Türkiye ve Azerbaycan’ın bu süreçteki zaferle sonuçlanan birlikteliği Türk Dünyası için de önemli bir örnek teşkil etmektedir. Zira bu zafer sayesinde bugüne kadar daha çok ‘‘yumuşak’’ alanlar üzerinden oluşturulmaya çalışılan ortak tutumun güvenlik işbirliği alanında da geliştirilip sonuca gidilebileceği kanıtlanmış oldu. Dahası Türkiye’nin birikim, tecrübe ve desteğinin Türk Dünyası için önemli bir kaynak ve kazanım olduğu açık şekilde görüldü. Uluslararası camiada kronik bir sorun haline getirilen Karabağ konusunda ilerlemeyen çözüm masasının sahada yakalanan başarı ile kazanca dönüştürülmesinin Türk Dünyası başta olmak üzere bölgenin diğer sorun teşkil eden konularının çözümü noktasında örnek teşkil edeceği muhakkaktır.

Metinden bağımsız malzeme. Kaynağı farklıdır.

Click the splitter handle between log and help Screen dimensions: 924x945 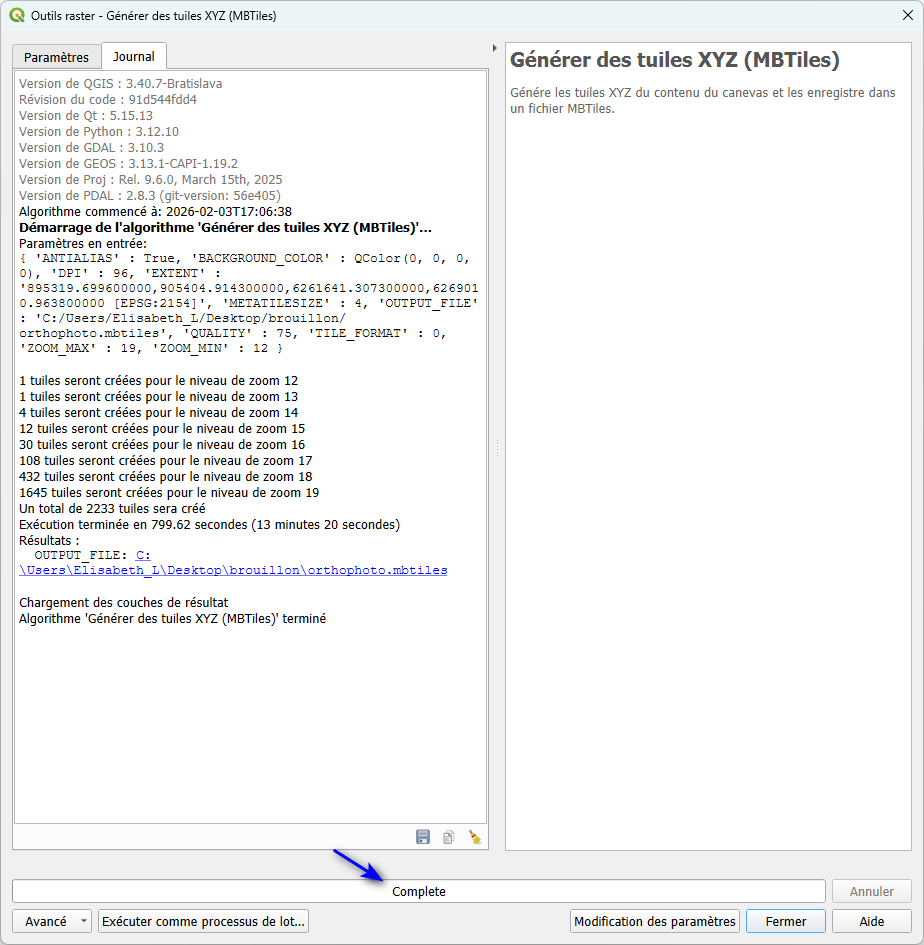(x=496, y=448)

Karabağ sorununun ortadan kaldırılması, sorun çözme iddiasındaki AGİT Minsk Grubu gibi uluslararası yapı ve oluşumların yetersizliğini de gözler önüne seren ve Türk dünyasının var olan potansiyelini kullanarak da sonuca gidebileceğini kanıtlayan bir gelişme olarak tarihe not düşülmüş oldu. Karabağ Zaferi savunmadan diplomasiye, sağlıktan tarıma, turizmden enerjiye her alanda Türk dünyasının birlik, beraberlik ve dayanışma içinde olmasının önemini göstermiştir. Aynı dili konuşan, aynı dine inanan; tarihi bir, kültürü bir, medeniyeti bir, 300 milyonluk çok büyük bir aile olan Türk dünyası, bir araya gelip güçlü bir duruş sergilediğinde uluslararası alanda hatırı sayılır bir güç haline gelecektir. İkinci Karabağ Savaşı’nda kazanılan bu büyük zaferin Türk dünyası için, devletlerimiz ve halklarımız arasındaki mevcut ilişkilerin daha da güçlenmesi için bir dönüm noktası olacağına can-ı gönülden inanıyorum.

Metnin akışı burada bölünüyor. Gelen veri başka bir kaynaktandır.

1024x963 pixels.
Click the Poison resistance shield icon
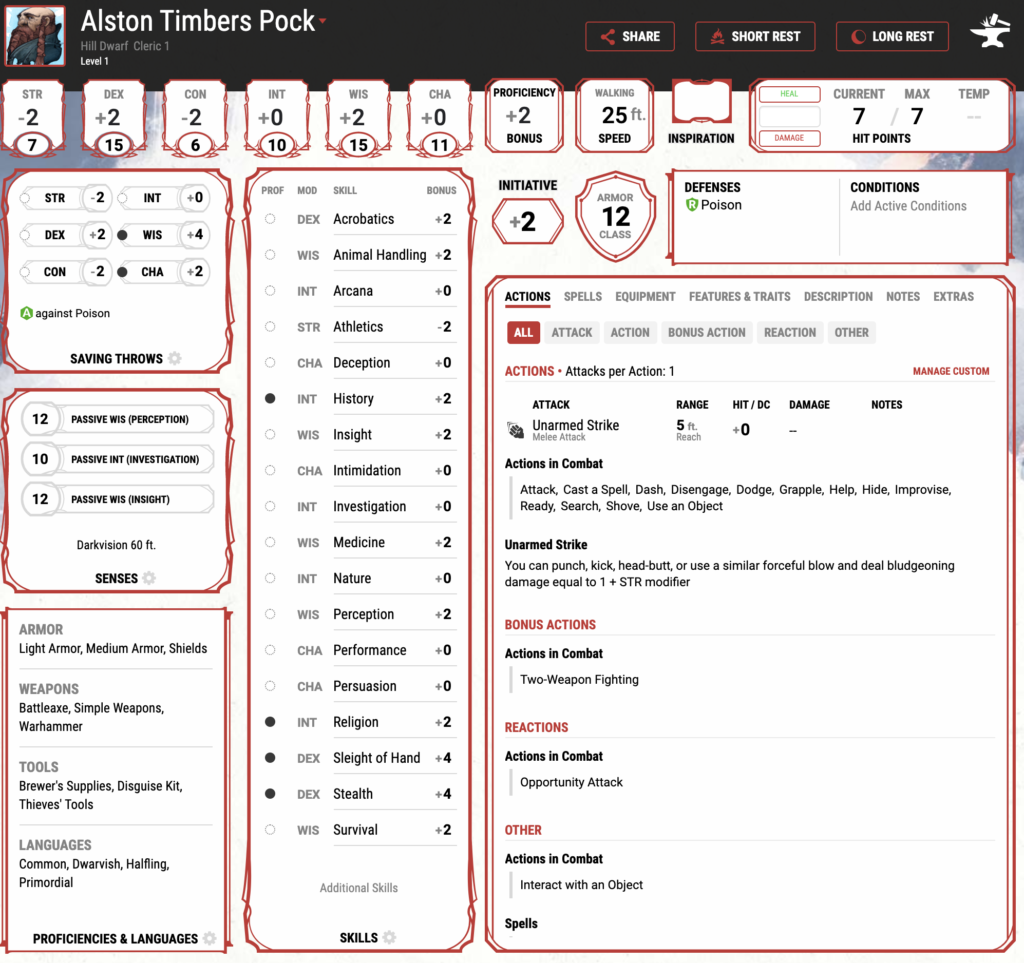[691, 205]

Bu anlayışla aynı ailenin üyeleri olarak önümüzdeki dönemde asıl sorumluluğumuz, bu bağları güçlendirmek, aramızdaki iş birliğini daha da ilerletmek olmalıdır. Ancak, uluslararası platformlarda Türk Dünyası diasporasının eksik kaldığı gerçeği açıkça ortadadır. Kuzey Kıbrıs Türk Cumhuriyeti halen, sadece BM üyesi olan Türkiye tarafından tanınmaktadır Bu nedenle de Güçlü bir Türk Diasporasına ihtiyaç vardır. Mustafa Kemal Atatürk’ün “ Bir gün Sosyalist Sovyetler Birliği dağılacaktır. O yüzden, kan, inanç, kültür ve tarihi bağımız bulunan kardeşlerimiz ile kucaklaşmaya hazır olmalıyız” demiştir. Rahmetli Cumhurbaşkanı Haydar Aliev de; “İki Devlet, Tek Millet” demiştir. Sözlerime son verirken bu önemli programın başarıyla gerçekleştirilmesinde emeği geçenlere teşekkür etmek istiyorum. Sempozyumun sonuçlarının Türk dünyasının daha da yakınlaşması için faydalı olmasını temenni ediyor, hepinizi en içten dileklerimle selamlıyorum.” ifadelerini kullandı.

 

Sosyal Medyada Paylaşın:

BİRDE BUNLARA BAKIN

Düşüncelerinizi bizimle paylaşırmısınız ?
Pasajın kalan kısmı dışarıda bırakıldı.